His brash posturing and outward self-depiction as a global imperialist serve both to threaten and to signal to his supporters that the “greatness” he seeks for America is there to be grabbed forcibly. Damn the opposition, the law, treaties, alliances or even the wishes of the residents of those targeted properties in Greenland, Panama, Canada and Mexico.
Of course, without basing his opinions in fact, who can know what he is thinking other than a future history book noting a Trump administration for vastly increasing the size of the country. Why are we always forced to ask what he means? What are we to make of sending Donald Trump Jr. on a sudden tourist visit to Greenland?
No organization in which I have played a part ever succeeded with a leader who was not clear. Why should this be any different?
What Does It Mean?
Whether Trump means to suggest a modern-day Louisiana Purchase or a Wyatt Earp clean-up at the cartel corral, his smug justifications sound eerily like Russian leader Vladimir Putin looking over the Ukrainian border to take a big bite of territory. That kind of disdain for sovereignty and borders is illegal, immoral and what prompts wars.
If Putin was wrong to invade Ukraine, why wouldn’t Trump be wrong not to “rule out” military invasion towards a rekindled American expansionist dream? As noted by journalists, unleashing a military action in Greenland over minerals access in the name of American national security would put the United States in conflict with its own NATO allies, who would be obliged by treaty to respond.
Putin says he is acting the in the name of restoring a Russian empire. Trump apparently has invented an American equivalent in the name of, well, MAGA.
In any event, from global news reports, government officials in in countries friendly or not to the United States feel compelled to respond and to prepare for considering the U.S. as less ally and more rival. At the same time, China, Russia, Iran and Middle East nations are reaching out for more influence in non-aligned areas for economic or strategic alliance of interest.
Again, the Putin example: By massing troops on Ukraine’s border, he believed the threat or only a quick exchange of bristling weaponry would prompt a Ukrainian surrender or only a quick exchange of bristling weaponry.

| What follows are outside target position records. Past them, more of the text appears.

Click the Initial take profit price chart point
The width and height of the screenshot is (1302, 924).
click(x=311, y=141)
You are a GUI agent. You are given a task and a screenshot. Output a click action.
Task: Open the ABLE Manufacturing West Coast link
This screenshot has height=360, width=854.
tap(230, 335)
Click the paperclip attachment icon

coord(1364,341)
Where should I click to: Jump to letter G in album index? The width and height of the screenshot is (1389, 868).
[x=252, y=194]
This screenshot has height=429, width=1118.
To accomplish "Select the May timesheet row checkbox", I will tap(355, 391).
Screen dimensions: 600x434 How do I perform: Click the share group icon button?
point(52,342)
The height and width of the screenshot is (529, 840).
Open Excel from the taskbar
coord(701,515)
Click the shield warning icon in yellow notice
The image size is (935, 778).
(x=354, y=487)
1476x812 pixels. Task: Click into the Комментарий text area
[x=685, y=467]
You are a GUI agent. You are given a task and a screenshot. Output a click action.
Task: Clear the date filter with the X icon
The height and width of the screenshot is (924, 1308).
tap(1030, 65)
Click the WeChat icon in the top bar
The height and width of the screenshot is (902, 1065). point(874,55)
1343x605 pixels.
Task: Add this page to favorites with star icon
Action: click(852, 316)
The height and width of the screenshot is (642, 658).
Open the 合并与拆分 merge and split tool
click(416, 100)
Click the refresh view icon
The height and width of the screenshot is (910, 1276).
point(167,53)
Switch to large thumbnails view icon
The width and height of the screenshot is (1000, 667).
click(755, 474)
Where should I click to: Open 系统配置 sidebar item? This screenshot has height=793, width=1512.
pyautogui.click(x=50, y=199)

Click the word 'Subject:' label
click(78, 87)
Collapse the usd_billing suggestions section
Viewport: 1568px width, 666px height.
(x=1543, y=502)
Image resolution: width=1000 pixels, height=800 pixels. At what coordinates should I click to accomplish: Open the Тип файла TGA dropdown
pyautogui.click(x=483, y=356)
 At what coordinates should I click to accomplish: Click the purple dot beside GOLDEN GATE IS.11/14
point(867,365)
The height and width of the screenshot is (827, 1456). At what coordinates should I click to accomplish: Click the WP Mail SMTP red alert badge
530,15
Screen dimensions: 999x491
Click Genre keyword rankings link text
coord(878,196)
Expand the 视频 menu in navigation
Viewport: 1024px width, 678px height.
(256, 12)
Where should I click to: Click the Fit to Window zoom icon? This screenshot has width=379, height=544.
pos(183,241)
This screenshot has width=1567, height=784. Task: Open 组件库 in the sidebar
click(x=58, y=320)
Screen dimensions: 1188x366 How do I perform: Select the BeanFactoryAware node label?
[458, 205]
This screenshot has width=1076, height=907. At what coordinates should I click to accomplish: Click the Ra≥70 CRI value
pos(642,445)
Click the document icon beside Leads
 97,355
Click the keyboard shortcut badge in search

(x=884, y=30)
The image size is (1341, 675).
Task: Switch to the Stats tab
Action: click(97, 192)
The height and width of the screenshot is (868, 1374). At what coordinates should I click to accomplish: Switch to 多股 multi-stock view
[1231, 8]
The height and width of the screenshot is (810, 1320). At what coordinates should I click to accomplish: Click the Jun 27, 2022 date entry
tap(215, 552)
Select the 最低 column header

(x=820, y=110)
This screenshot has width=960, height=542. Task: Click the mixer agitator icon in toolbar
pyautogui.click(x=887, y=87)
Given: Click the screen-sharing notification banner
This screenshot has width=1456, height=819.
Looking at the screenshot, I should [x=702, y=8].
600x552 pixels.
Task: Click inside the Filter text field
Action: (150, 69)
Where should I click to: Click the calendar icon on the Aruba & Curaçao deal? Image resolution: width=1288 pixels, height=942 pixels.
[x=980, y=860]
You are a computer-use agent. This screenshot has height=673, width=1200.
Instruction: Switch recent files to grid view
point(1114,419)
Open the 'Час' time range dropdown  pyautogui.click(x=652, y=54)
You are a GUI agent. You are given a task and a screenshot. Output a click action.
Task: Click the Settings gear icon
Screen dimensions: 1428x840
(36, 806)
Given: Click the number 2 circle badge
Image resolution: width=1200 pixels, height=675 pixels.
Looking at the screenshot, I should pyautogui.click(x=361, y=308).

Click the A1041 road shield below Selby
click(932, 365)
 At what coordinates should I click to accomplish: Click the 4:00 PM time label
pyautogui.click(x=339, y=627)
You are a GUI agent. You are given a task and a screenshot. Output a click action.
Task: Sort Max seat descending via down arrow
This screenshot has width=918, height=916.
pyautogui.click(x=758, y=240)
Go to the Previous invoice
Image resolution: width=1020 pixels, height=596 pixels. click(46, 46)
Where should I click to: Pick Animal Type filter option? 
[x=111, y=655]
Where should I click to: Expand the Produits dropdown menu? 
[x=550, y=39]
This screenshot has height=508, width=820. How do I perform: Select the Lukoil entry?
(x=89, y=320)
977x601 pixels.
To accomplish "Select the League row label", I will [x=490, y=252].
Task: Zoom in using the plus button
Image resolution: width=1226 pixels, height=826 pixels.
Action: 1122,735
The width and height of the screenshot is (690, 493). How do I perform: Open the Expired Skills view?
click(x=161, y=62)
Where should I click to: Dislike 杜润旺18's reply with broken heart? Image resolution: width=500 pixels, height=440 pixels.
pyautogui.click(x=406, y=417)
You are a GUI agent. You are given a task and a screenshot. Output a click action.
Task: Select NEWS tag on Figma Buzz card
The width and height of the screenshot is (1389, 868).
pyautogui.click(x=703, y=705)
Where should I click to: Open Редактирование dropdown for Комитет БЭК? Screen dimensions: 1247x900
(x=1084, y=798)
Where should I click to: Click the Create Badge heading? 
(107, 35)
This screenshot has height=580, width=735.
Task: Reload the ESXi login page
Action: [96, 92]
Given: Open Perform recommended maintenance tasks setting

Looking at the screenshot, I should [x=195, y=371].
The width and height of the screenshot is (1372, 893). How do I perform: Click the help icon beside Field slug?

Mario Rubio is about to enter a confirmation hearing as Secretary of State and Elaine Stefanik as U.N. ambassador. Do they really believe they won’t be asked to explain our international intentions towards neighbors and allies?
Serious or not, negotiation tool or attention grabber, Trump’s loose threats should be something to which all domestic political parties could agree to say, “Stop.” If he means to conduct a war policy — economic or military — with all the consequences, he should say so.
Otherwise, we will find ourselves mired in perceived conflict when none was really intended.